When you reach the line with "Scanner Tales: When" in the data below, begin printing lines exactly, and stop once the line with "what antenna might i need (250, 2374)" has been printed.

Collected data
--- START ---
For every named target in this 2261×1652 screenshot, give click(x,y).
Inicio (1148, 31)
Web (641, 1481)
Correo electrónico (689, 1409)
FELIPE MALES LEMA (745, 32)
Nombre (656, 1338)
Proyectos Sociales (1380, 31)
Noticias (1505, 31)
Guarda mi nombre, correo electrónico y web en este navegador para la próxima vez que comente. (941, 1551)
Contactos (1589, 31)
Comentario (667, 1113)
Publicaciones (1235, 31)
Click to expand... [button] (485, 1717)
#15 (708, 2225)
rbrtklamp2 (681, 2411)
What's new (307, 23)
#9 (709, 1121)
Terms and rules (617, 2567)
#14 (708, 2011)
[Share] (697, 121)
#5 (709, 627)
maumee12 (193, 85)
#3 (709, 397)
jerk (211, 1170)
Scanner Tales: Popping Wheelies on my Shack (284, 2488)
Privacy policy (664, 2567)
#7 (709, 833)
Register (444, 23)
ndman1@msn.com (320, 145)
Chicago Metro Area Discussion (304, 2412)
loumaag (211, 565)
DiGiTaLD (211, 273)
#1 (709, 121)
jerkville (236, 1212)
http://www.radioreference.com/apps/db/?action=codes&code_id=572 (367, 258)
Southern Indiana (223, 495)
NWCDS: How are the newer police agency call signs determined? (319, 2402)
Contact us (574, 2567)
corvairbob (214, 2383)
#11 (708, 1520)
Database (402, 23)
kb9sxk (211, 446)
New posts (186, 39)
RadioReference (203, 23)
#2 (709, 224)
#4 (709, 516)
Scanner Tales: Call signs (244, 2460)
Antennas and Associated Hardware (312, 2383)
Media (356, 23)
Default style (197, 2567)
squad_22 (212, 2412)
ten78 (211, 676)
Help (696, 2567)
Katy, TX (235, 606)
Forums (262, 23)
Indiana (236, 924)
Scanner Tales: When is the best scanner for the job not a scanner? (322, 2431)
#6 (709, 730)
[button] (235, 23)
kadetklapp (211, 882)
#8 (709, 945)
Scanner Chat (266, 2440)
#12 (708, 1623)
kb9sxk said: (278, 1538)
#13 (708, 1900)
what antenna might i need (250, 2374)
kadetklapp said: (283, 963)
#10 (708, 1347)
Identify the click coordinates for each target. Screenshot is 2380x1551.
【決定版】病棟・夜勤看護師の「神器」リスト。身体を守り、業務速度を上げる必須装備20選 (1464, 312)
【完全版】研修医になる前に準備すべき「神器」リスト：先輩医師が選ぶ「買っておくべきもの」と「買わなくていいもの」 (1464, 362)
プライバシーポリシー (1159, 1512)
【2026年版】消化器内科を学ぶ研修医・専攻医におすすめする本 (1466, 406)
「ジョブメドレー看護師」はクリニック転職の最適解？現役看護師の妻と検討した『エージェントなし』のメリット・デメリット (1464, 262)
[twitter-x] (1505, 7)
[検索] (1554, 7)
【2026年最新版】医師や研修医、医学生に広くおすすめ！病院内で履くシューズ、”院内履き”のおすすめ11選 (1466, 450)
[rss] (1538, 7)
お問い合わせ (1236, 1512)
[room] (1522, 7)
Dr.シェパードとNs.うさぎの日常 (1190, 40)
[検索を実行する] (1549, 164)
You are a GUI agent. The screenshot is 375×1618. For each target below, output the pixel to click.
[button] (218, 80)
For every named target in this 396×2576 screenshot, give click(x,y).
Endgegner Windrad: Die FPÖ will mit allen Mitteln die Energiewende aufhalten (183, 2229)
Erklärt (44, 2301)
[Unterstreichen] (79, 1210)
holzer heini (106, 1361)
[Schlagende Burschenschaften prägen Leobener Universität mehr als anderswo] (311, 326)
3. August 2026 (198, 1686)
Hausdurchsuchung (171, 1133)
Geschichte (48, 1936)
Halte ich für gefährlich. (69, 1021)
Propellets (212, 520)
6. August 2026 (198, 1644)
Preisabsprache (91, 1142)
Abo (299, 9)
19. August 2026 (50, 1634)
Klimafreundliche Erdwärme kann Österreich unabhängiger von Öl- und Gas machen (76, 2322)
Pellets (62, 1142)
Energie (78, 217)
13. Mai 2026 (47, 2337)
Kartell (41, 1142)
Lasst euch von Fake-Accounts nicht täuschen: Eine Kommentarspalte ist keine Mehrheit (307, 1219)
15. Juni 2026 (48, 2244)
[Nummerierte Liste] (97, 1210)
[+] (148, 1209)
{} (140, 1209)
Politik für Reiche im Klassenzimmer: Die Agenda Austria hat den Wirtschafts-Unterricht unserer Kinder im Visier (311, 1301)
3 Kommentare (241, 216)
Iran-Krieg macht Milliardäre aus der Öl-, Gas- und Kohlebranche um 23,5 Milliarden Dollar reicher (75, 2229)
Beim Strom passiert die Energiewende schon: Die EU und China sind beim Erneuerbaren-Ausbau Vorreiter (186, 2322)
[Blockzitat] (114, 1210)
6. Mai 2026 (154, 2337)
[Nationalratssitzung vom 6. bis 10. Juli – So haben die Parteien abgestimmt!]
--- END ---
Answer for the task
Scanner Tales: When is the best scanner for the job not a scanner? (322, 2431)
#6 (709, 730)
[button] (235, 23)
kadetklapp (211, 882)
#8 (709, 945)
Scanner Chat (266, 2440)
#12 (708, 1623)
kb9sxk said: (278, 1538)
#13 (708, 1900)
what antenna might i need (250, 2374)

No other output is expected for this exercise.